I am preparing for the first game. We will have a crew setup, after which I would like to run a simple score to teach players the rules and give them a taste of how the game runs.

I understand that I should not prepare scores, but instead situations. I really like that - I don’t want to design what the crew will do, but rather the problem. What I struggle with is that I am used to preparing exploration heavy adventure sites. For example, a village would have factions, characters and problems to explore and then act upon by the party however they like. Ancient ruins would have dangers, curiosities and reward to claim.

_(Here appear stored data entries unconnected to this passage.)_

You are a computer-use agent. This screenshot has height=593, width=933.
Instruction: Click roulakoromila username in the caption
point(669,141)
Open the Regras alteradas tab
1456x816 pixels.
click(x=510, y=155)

I find it hard to do the same thing with a score, which seems very goal oriented.

Because the score are a criminal activity, I expect it to be opposite of exploration - there is no incentive to look around and meet people, instead they will be focused on just getting it done. As such, I am not sure what to prepare in the score location to provide the gaming material. I wonder if someone has some advice how they prepared the situation - what exactly did you have prepare in advance? Maybe you have some rough notes that you could share for an example?

I’ve used the starting situation proposed in the book with a little twist.
Roric is the Crow’s leader. Lyssa wants him dead to take his place - problem is Roric has a ghost-bodyguard who can protect him from bullets. She hires an assassin known as Harpooner - his aracane skills can allow him to disintegrate ghost and kill Roric. Harpooner knows that she might try to double cross him - so he hires a bunch of “fresh” crews to secure a couple of his evacuation routes and escort him if needed- one of them would be our crew.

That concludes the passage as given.